Hypoglycaemia brings me back to my clinical work and the adapted rota we find ourselves on currently. Since 27th March 2020 we have worked this temporary work pattern of four days on followed by four days off, which has proved to be gruelling. I have never felt exhaustion like it, and this is coming from the man who did 14 night shifts in a row in 2018… As the situation thankfully improves, we find the hospital OVER-staffed to a certain extent. Never did we ever think that medical professionals would feel there are too many doctors on a shift but miracles will never cease. All hands on deck is better than no hands on deck I assume. This is a stark cry from my other life-changing experience which is my decision to undertake additional locum shifts in our Emergency Medicine Department. Their consultants are often desperate for cover, and being the helpful (and poor) doctor I am, I was more than happy to oblige and offer my services. I was one of the first doctors to start dealing with Covid cases in our hospital, from dealing with one or two cases, and the obvious drama queens, to being well and truly inundated has been quite the experience. I have never seen anything escalate as quickly as this and it is quite terrifying, yet rewarding. It has been an eye-opener to say the least and some of these incidents will stick with me forever. It has mostly been an interesting period, but it did have its difficult times too. One of the more difficult moments was when a consultant did not like my handling of a situation, and dismissed me as “only” a locum. Without his team of amazing locums giving up their own spare time to help, there would be no Emergency Department. I felt depressed at that point: undervalued, and overworked. Of course, I am not asking for a medal but I would like some appreciation from time-to-time as I’m sure all of us at the hospital would. The arrogance of some individuals especially during a crisis never ceases to amaze me, but at the end of the day I am not here to please people, I am here to save lives and save lives I shall. Nothing gives a greater feeling of satisfaction than knowing you have saved someone who was on the brink of death.

 

In relation to death, and in conclusion of this submission, in spite of all the trials and tribulations that have come from being a key worker on the frontline during the biggest pandemic of our time, the most difficult struggle throughout all this turmoil has been the emotional impact of it all.
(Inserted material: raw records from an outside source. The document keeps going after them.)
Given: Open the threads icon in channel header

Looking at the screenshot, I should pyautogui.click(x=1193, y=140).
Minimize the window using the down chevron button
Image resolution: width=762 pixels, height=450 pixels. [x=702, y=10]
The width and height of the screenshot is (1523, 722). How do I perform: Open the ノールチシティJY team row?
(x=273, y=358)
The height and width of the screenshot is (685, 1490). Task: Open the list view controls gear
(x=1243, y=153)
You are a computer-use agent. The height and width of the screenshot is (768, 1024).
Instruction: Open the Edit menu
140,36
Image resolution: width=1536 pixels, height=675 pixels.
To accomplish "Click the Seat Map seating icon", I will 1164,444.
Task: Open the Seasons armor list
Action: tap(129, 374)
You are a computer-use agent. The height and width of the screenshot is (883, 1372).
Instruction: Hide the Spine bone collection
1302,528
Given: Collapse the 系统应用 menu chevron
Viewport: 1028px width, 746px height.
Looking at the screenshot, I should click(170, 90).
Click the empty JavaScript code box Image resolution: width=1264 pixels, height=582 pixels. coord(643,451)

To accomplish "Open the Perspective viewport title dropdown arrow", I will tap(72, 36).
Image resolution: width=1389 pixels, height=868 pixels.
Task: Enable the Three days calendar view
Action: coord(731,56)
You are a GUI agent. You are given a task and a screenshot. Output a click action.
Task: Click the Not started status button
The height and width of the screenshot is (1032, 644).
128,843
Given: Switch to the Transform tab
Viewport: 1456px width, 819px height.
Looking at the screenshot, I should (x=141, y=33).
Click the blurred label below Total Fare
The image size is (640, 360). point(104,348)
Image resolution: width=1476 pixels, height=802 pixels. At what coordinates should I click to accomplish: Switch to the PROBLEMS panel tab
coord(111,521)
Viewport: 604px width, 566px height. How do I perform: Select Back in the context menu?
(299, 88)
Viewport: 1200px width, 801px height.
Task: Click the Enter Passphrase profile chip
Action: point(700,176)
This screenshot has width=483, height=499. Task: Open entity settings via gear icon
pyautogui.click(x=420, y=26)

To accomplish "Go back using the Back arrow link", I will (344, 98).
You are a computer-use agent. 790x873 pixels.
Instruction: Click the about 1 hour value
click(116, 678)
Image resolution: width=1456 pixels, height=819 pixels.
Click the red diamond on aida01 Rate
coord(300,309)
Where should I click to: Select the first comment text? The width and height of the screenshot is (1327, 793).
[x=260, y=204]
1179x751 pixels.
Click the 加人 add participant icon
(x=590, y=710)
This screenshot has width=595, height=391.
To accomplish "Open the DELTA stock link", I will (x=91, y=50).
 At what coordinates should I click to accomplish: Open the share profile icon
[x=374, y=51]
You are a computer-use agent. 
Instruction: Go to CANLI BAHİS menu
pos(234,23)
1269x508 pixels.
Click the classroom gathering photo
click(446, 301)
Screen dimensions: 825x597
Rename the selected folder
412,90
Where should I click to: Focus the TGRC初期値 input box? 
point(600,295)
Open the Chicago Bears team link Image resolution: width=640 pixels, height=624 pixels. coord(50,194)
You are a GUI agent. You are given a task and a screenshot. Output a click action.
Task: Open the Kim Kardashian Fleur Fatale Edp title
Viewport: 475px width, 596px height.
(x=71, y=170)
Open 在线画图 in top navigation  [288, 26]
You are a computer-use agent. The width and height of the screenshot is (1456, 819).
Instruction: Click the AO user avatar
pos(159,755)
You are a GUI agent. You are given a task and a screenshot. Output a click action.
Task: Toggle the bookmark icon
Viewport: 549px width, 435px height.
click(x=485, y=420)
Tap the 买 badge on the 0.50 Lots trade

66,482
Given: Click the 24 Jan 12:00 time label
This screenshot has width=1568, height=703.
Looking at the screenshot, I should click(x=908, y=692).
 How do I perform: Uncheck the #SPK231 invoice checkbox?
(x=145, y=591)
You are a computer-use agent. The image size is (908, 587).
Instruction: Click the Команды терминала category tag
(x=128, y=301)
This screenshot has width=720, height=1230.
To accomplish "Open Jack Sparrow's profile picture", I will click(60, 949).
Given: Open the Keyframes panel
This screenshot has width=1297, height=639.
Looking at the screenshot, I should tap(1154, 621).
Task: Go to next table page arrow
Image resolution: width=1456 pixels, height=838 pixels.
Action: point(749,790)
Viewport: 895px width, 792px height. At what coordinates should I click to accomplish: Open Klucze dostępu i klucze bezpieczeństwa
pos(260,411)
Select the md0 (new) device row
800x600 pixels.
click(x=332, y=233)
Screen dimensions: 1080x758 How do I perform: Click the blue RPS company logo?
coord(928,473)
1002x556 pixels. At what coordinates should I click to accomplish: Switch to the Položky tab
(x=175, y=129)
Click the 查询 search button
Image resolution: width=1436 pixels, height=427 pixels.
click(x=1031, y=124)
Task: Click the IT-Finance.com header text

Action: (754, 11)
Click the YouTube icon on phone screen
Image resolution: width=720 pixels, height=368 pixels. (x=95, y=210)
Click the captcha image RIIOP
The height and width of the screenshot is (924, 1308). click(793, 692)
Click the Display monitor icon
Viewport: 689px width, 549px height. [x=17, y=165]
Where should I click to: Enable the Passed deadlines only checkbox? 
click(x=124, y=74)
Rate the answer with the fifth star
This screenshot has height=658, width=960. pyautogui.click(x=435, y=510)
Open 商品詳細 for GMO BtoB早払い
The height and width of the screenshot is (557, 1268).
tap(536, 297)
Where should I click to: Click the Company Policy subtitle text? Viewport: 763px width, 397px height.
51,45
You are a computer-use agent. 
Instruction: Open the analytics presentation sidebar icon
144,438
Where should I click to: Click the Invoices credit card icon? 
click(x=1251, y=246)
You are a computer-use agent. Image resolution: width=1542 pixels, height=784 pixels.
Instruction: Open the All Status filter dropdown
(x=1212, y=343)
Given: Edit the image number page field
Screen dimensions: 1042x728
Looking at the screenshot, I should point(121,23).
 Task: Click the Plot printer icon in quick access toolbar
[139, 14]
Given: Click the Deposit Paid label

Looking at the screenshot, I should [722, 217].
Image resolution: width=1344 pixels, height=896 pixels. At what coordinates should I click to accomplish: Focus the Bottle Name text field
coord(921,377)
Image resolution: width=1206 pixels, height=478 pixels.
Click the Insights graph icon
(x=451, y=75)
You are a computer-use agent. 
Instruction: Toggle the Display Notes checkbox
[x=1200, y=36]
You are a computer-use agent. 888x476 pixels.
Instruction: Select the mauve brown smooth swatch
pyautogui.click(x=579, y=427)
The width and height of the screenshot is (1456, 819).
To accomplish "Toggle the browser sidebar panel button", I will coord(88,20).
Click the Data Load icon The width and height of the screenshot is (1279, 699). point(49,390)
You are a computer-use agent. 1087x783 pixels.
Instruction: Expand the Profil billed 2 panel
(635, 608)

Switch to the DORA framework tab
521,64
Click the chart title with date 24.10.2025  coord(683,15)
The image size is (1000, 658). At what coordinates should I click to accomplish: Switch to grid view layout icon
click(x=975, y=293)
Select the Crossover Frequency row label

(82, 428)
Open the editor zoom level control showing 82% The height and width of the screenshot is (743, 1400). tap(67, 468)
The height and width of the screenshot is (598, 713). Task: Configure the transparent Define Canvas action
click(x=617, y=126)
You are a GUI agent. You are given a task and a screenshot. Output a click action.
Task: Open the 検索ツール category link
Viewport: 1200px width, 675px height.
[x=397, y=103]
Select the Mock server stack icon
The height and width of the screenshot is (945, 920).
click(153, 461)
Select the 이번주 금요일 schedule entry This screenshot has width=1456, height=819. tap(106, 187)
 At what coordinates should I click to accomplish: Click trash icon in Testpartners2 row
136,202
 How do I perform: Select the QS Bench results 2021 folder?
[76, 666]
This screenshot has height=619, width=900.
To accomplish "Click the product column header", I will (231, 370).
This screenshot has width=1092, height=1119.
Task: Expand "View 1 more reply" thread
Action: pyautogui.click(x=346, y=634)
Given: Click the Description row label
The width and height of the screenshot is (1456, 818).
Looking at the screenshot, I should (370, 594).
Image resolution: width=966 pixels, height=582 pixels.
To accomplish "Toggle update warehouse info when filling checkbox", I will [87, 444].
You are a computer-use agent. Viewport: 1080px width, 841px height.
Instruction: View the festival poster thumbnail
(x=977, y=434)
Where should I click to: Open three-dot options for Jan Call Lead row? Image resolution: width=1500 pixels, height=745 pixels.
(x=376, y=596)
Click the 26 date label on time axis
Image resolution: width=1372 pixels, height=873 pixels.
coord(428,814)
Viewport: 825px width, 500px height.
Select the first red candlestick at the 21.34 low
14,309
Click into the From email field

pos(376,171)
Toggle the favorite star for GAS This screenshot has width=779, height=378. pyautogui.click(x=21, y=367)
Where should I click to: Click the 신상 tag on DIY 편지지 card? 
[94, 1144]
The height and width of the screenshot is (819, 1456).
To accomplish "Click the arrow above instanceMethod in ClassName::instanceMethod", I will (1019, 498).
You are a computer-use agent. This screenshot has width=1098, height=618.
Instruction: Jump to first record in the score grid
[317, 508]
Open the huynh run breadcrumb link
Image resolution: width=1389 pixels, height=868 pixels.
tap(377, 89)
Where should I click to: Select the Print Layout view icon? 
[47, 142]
A case that will haunt me forever and really made me question whether I could carry on through all of this was the time I had to tell a family of a young patient that sadly they didn’t make it. A patient with their whole life ahead of them, had sadly come to a tragic end. This literally broke me and the mental impact will always be at the back of my mind. I am sure I am not alone in this and I believe being a doctor will never be the same again. However, for every failure there is a success story, and we will never look at a mask or pair of gloves in the same way ever again… We all long for the day we can be reunited with friends and return to a normal way of life, well as “normal” as it can get for a doctor! I guess that would just be finally more than four days off… However, for now, we will continue the fight that we hope will soon be over, and extend our thanks once again to all involved but not least to those who have sadly lost their lives.